--- Liste des tâches ---
1 – Répondez à ces questions d'après l'extrait sur Hugo Wolf :
(a) Dans quelle ville Wolf est-il né, sous son nom actuel ?
(b) À quel âge part-il pour le conservatoire de Vienne ?
(c) Combien de lieder a-t-il composés sur des poèmes d'Eduard Mörike ?
2 – Poursuivez l'extrait sur Hugo Wolf à partir de sa dernière phrase.

--- Extrait du document ---
# # #
C'est le moins connu des grands compositeurs de lieder: Hugo Wolf. Exact contemporain de Mahler, quatre ans de plus que Richard Strauss. Peu prolixe, resté surtout dans l'histoire pour ses cycles de mélodies et le dernier d'entre eux l' "Italienisches Liederbuch" (Livre de lieder italien), auquel s'attaquent aujourd'hui Diana Damrau et Jonas Kaufmann.
Wolf, dans la Vienne de 1900
Schubert, Schumann, Brahms, Mahler, Richard Strauss: la mélodie germanique (le "lied" et, au pluriel, les "lieder") tient dans ces cinq noms. Presque. Un sixième, le moins connu mais pas le moins important: Wolf. Hugo Wolf. Trois Allemands, Schumann, Brahms, Strauss. Trois Autrichiens, Schubert, Mahler, Wolf. Ne pas oublier qu'à leur époque (le XIXe siècle pour faire rapide) l'Autriche était plus importante que l'Allemagne. Et bien plus cosmopolite. Le père d'Hugo Wolf vient d'Allemagne. La mère de Slovénie et, plus anciennement, d'Italie même. Wolf naît à Windischgrätz, aujourd'hui Slovenj Gradec, dans le pays de maman. Mais à 15 ans, Vienne, le conservatoire. La Vienne incontournable pour quelqu'un de l'Empire? Oui, à moins d'être hongrois ou pragois.
Une centaine de lieder
N'allez pas croire pourtant que, dans ce dernier grand recueil, Wolf va à la recherche de ses origines. "Italienisches": pas du tout. Un Wolf déjà réduit aux lieder malgré lui. Des oeuvres symphoniques, un "Penthésilée": pas de succès. Des choeurs, d'autres essais symphoniques: en vain! Un opéra, "Le corregidor": échec. Restent les fameuses mélodies, dont les premières tentatives sont triomphales. Wolf a 27 ans, en cinq ans c'est un déchaînement créatif, sur des poèmes des plus grand auteurs allemands, Eduard Mörike (53 lieder), Joachim von Eichendorff (13 lieder) et le grand Goethe (25 lieder). Les titres sont faciles à retenir, Goethe-Lieder, Mörike-Lieder...
# # #
--- Jeu de données ---

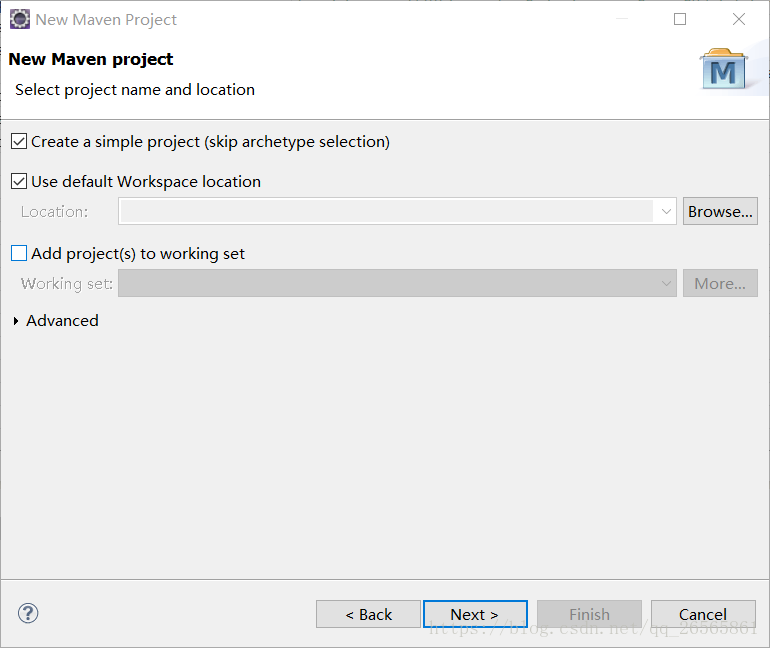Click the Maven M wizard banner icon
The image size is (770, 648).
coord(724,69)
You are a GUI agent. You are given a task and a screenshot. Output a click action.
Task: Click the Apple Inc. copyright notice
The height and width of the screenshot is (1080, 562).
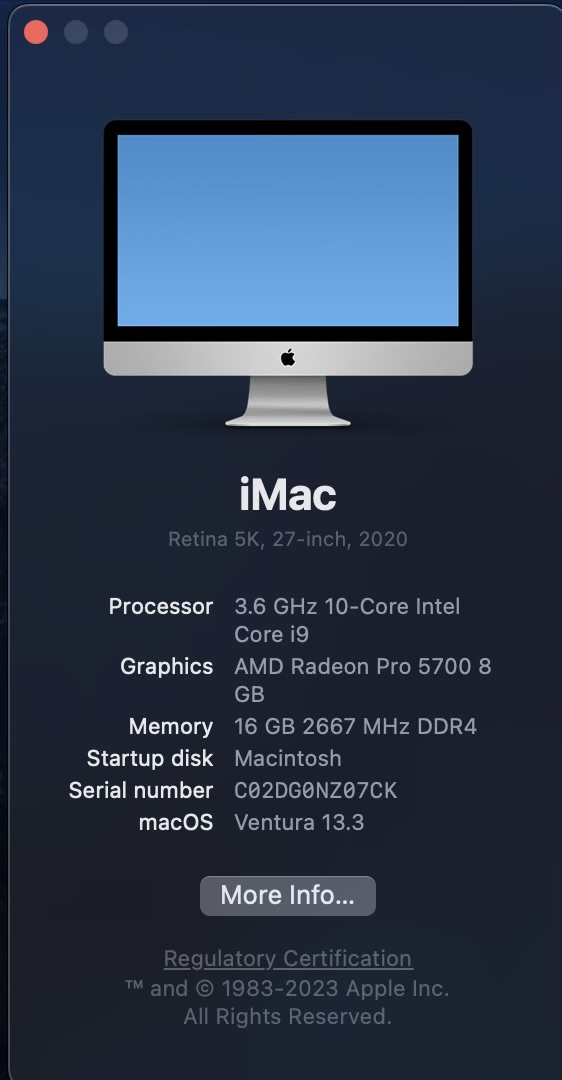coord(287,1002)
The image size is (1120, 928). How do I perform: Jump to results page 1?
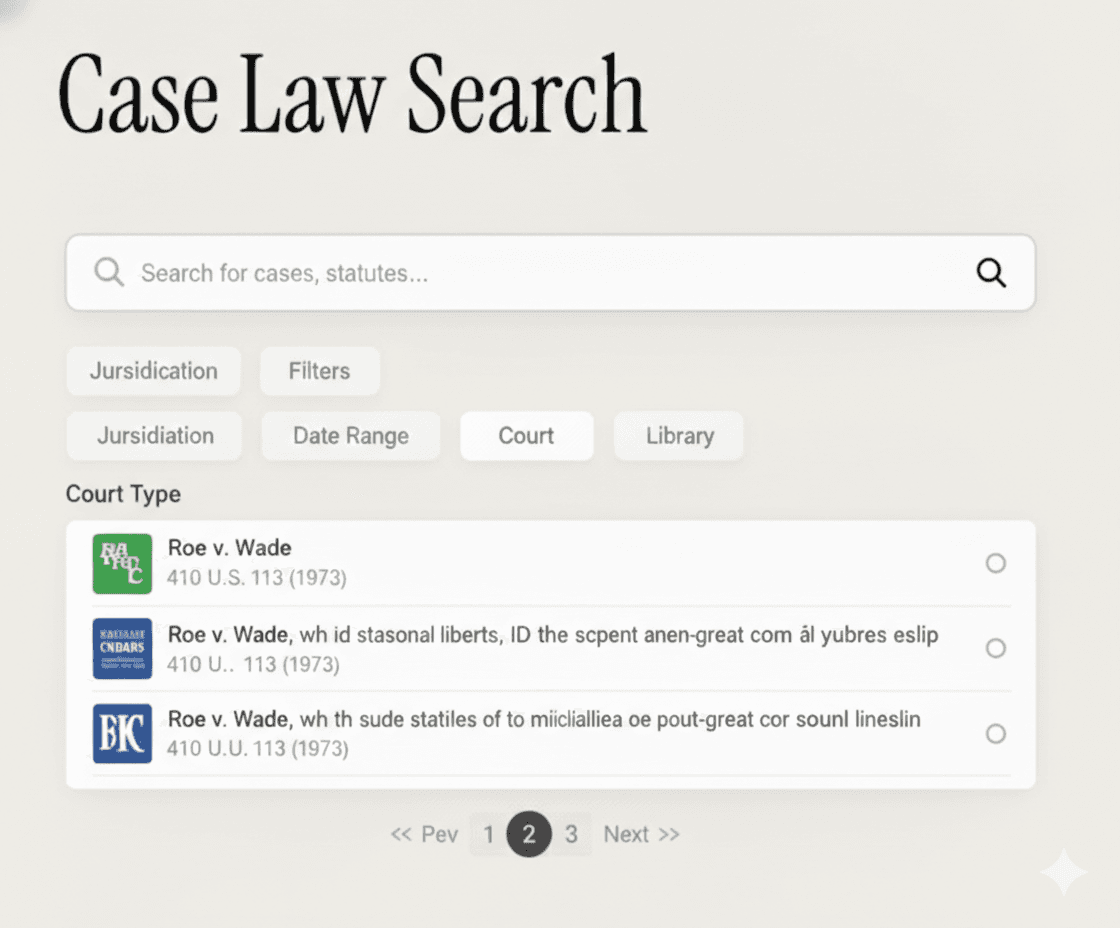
# # #
--- Réponses par tâche ---
1 –
(a) Slovenj Gradec (autrefois Windischgrätz)
(b) À 15 ans
(c) 53 lieder

2 –
Des chants populaires espagnols et italiens
Et voilà que Wolf couronne ces somptueux bouquets de deux recueils qui n'ont rien de folklorique, le "Spanisches Liederbuch" et celui qui nous concerne: l'Espagne, l'Italie. Ce sont les textes qui comptent: poèmes populaires traduits par un Allemand, Paul Heyse, et qui ne font que de discrètes allusions à leur pays d'origine. La musique de Wolf, plus immédiate, plus fougueuse, que celle de Mahler (le contemporain -Wolf, aîné de quatre mois!) répond aussi à une construction très particulière où deux voix dialoguent, se répondant parfois, ou parlant en parallèle.
Le recueil espagnol date des années 1889-1890; le recueil italien, commencé aussitôt après, sera achevé en 1896. Entre-temps excitation, exaltation, alcoolisme, vie de bâton de chaise. Syphilis. Internement (en 1898, Wolf a 38 ans) dont il ressort, voyageant (en Italie justement), se reposant, ne composant plus. En octobre de la même année, tentative de suicide par noyade. L'internement à Vienne sera définitif, jusqu'à une pneumonie fatale en 1903.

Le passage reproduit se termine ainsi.